Agent management profiles
This is a set of rules that defines how to access to the agents. All this profiles help to build the topology map.
The SNMP agent
The agent is a mix of software and hardware or only software and is located in the device. Most of network devices are equipped by default, other systems having a standard operating system are able to behave like an agent by running a simple process. Most of them, Windows platform, Novell Server, Unix and Linux systems own their agents. Hubs and MAU, for most of them are also manageable.
Agents are composed of:
A transport protocol stack Responsible for sending and receiving SNMP packet
An SNMP engine Process requests and formats data.
A management profiles These are the rules that control access to MIB variables and manage which requests are authorized.
Objects and MIBs
OID
Each agent has a set of associated objects that could be interrogated by the management station.
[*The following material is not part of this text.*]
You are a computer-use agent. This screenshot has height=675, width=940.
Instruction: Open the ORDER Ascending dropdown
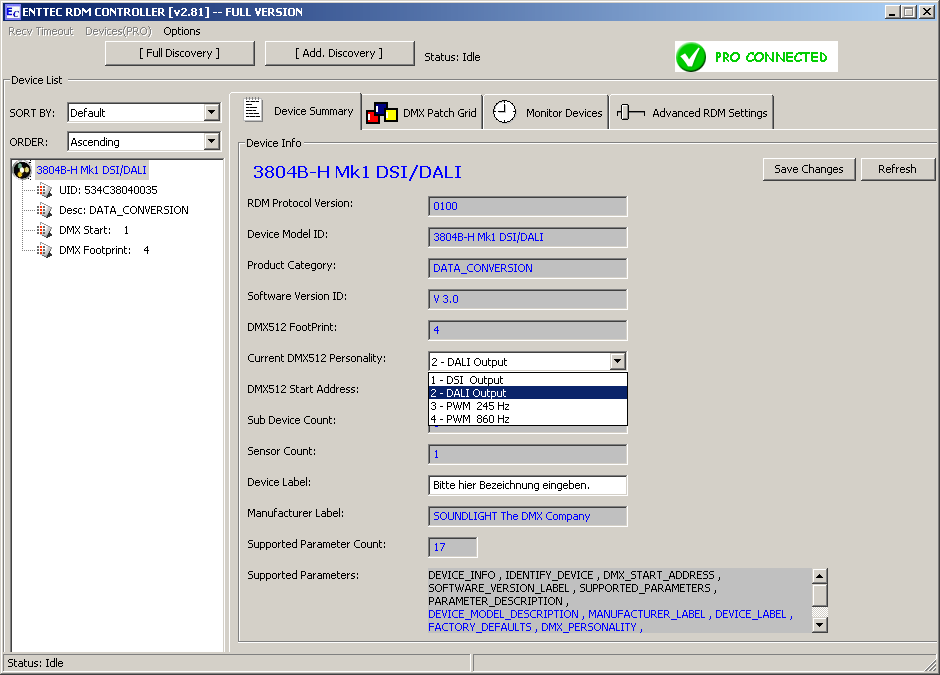click(x=211, y=142)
An object is the abstraction of a physical or logical device component. A table object is a set of objects grouped in a table.
Examples of physical elements in a device: power supply, fans, boards, probe …
Examples of logical elements: processes, buffers, file …
Objects are defines in MIB (Management Information Bases ) files. Agents compatible with SNMP version 1 should be able at least to support the objects defined in RFC1155 and RFC 1213 which are in fact standard MIB files.
To simplify the object reading contained in an agent, a standard hierarchy structure is used.